OpenAI appears to have launched the project as part of its efforts to create a baseline human performance for various tasks, which can be then compared to AI models. In September, OpenAI launched a new evaluation The process measures the performance of AI models against professionals in a wide range of industries. OpenAI claims that this is an important indicator for its progress in achieving AGI or AI systems which outperform humans on the most valuable economic tasks.
“We’ve hired folks across occupations to help collect real-world tasks modeled off those you’ve done in your full-time jobs, so we can measure how well AI models perform on those tasks,” OpenAI’s confidential documents are available for reading. “Take existing pieces of long-term or complex work (hours or days+) that you’ve done in your occupation and turn each into a task.”
WIRED was shown an OpenAI project presentation that asked contractors to describe their tasks in current or past jobs and upload examples of real work. All examples should be uploaded. “a concrete output (not a summary of the file, but the actual file), e.g., Word doc, PDF, Powerpoint, Excel, image, repo,” Notes for the presentations. OpenAI said people could also share fake work examples to show how they’d respond realistically in certain scenarios.
OpenAI and Handshake AI have declined to make any comments.
According to OpenAI’s presentation, real-world tasks are composed of two parts. Task requests (what someone’s boss or coworker told them to accomplish) are separated from task deliverables (the work that was produced to meet the request). It is stressed in the instructions of the company that contractors’ examples should show how they have met their goals. “real, on-the-job work” This person is a “actually done.”
In the OpenAI Presentation, one example outlines how to perform a task using a “Senior Lifestyle Manager at a luxury concierge company for ultra-high-net-worth individuals.” Goal is to “prepare a short, 2-page PDF draft of a 7-day yacht trip overview to the Bahamas for a family who will be traveling there for the first time.” Included are details on the family interests, and how the trip should be planned. It includes additional details regarding the family’s interests and what itinerary should look like. “experienced human deliverable” The contractor would then upload a Bahamas itinerary that was created by a client.
OpenAI tells contractors to remove corporate intellectual property as well as personally identifiable data from work files that they upload. Under a section labeled “Important reminders,” OpenAI tells employees to “remove or anonymize any: personal information, proprietary or confidential data, material nonpublic information (e.g., internal strategy, unreleased product details).”

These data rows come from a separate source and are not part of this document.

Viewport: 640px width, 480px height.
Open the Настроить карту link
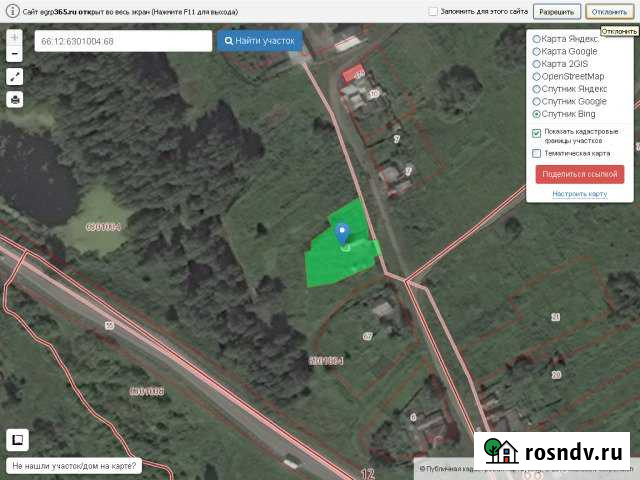pyautogui.click(x=580, y=193)
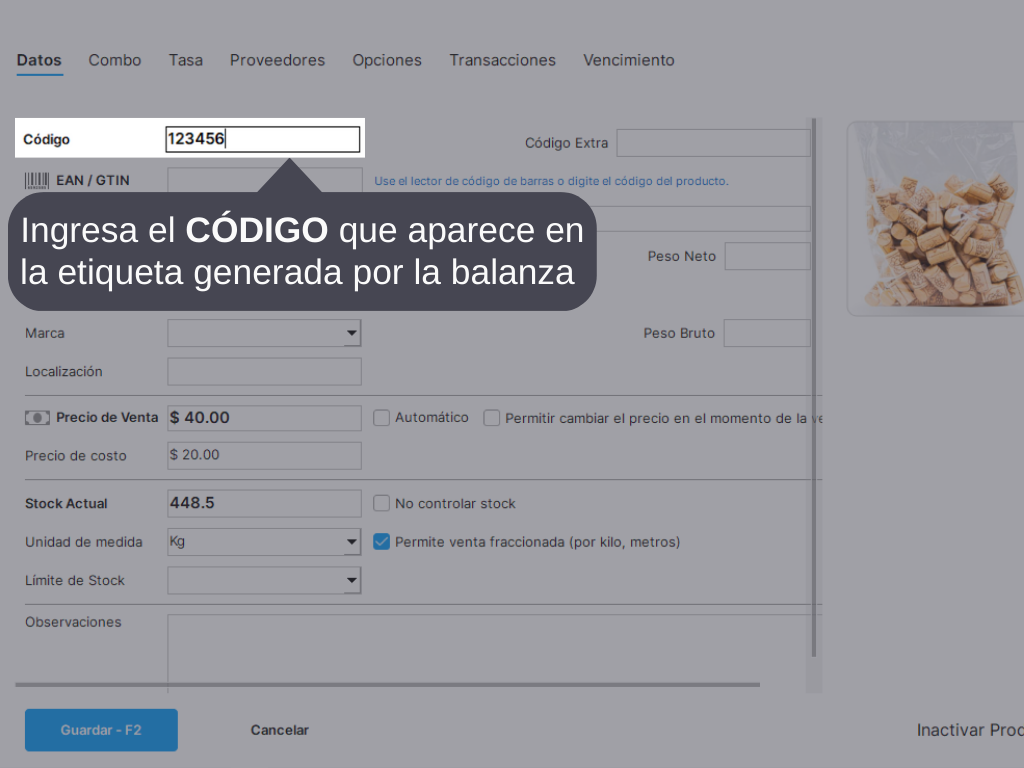
Task: Open the Unidad de medida dropdown showing Kg
Action: click(x=352, y=542)
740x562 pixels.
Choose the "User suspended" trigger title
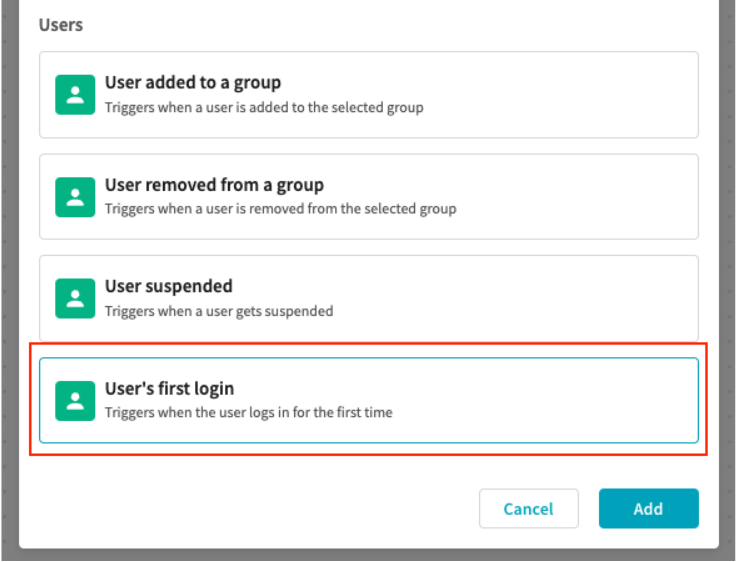point(168,287)
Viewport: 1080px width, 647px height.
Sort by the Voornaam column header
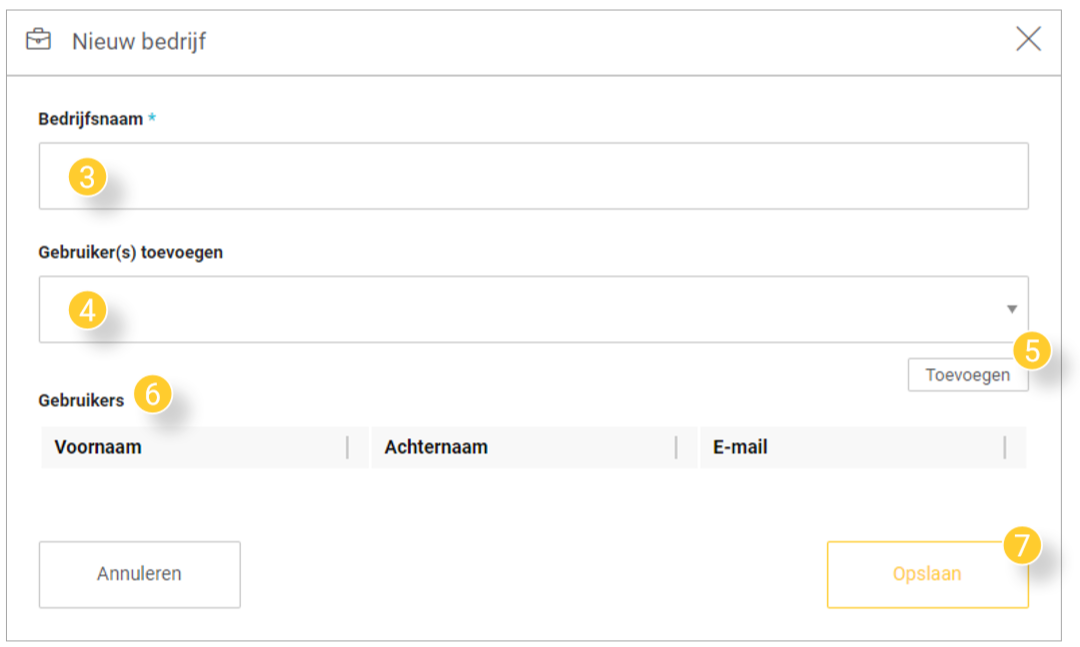click(98, 447)

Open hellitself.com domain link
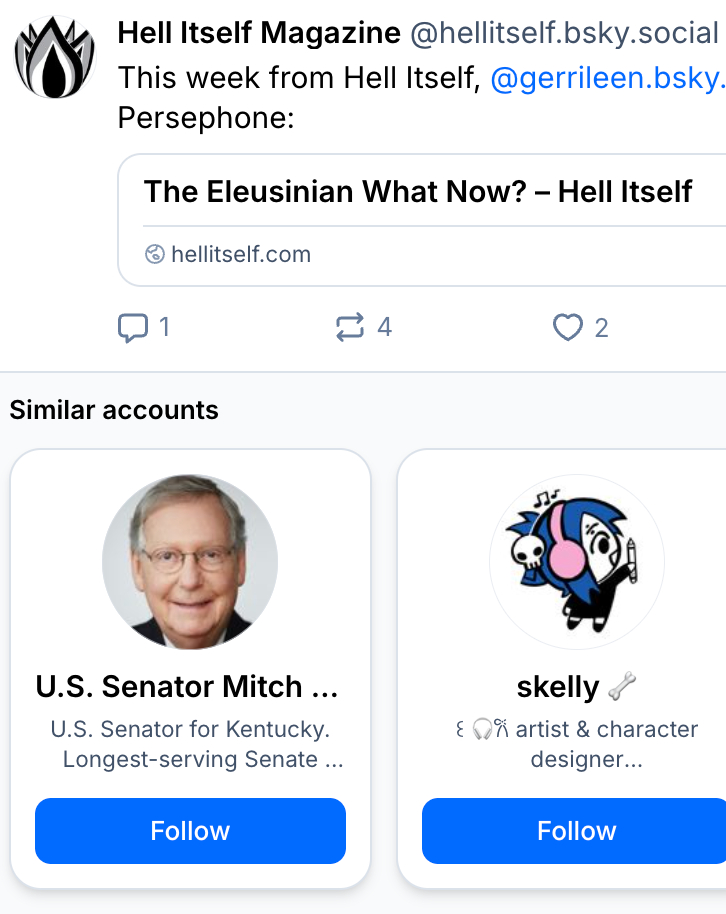241,255
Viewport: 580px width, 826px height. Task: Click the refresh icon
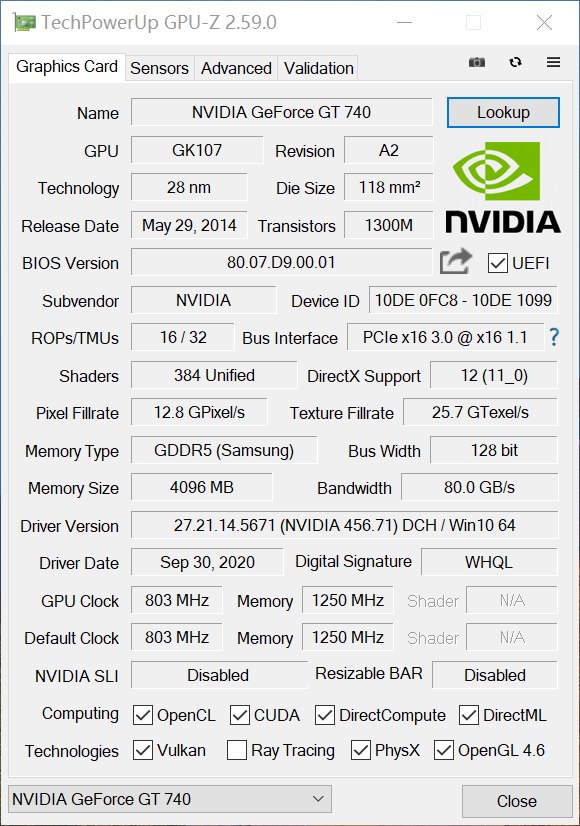(x=515, y=62)
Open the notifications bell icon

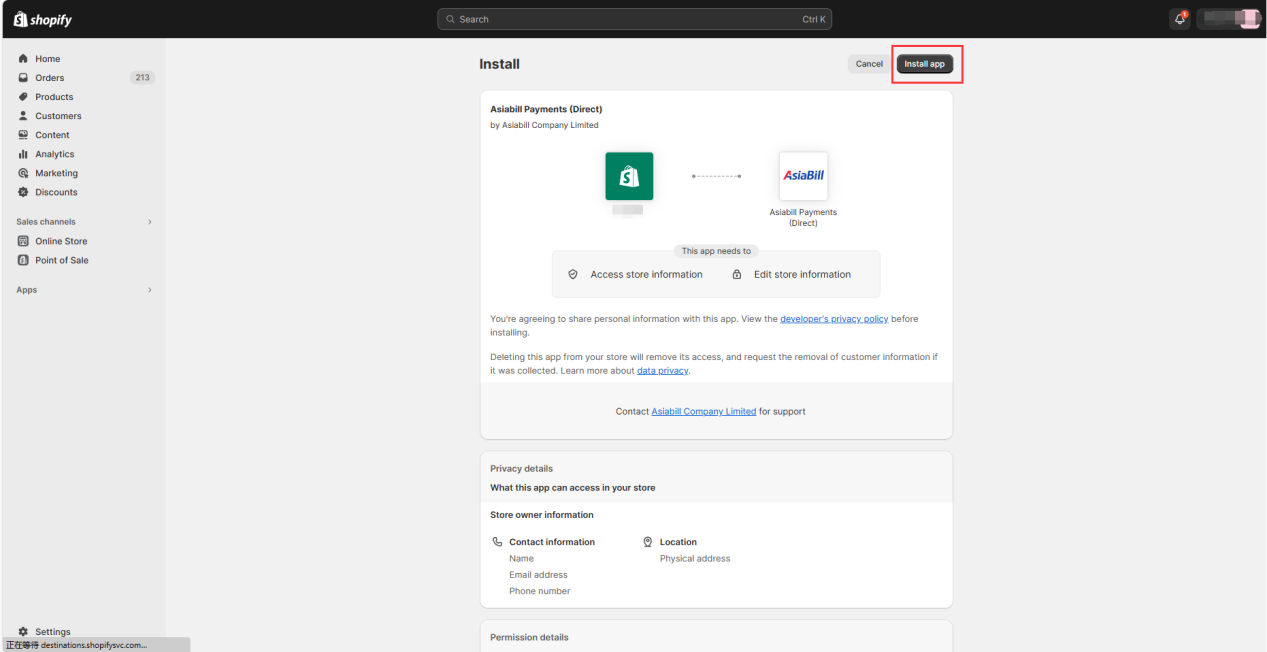[x=1180, y=19]
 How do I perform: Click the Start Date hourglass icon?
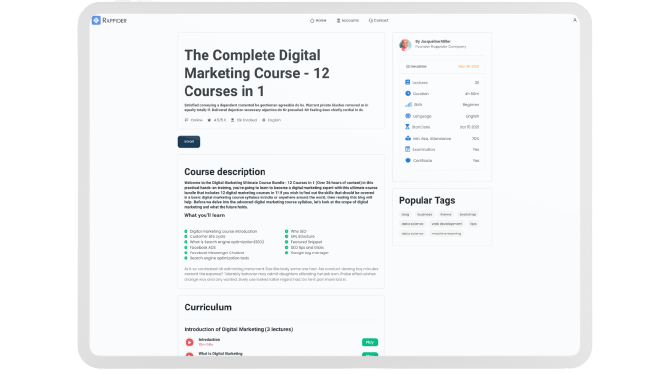tap(407, 127)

In one of the documents viewed by WIRED, a tool named “ChatGPT” is mentioned.Superstar ScrubbingThis article provides instructions on how to remove confidential data.
Evan Brown, an intellectual property lawyer with Neal & McDevitt, tells WIRED that AI labs that receive confidential information from contractors at this scale could be subject to trade secret misappropriation claims. If contractors offer their documents, even if they have been scrubbing them, to a company that specializes in AI, then there is a risk of breaching nondisclosure or trade secret agreements with their prior employers.
“The AI lab is putting a lot of trust in its contractors to decide what is and isn’t confidential,” Brown, says “If they do let something slip through, are the AI labs really taking the time to determine what is and isn’t a trade secret? It seems to me that the AI lab is putting itself at great risk.”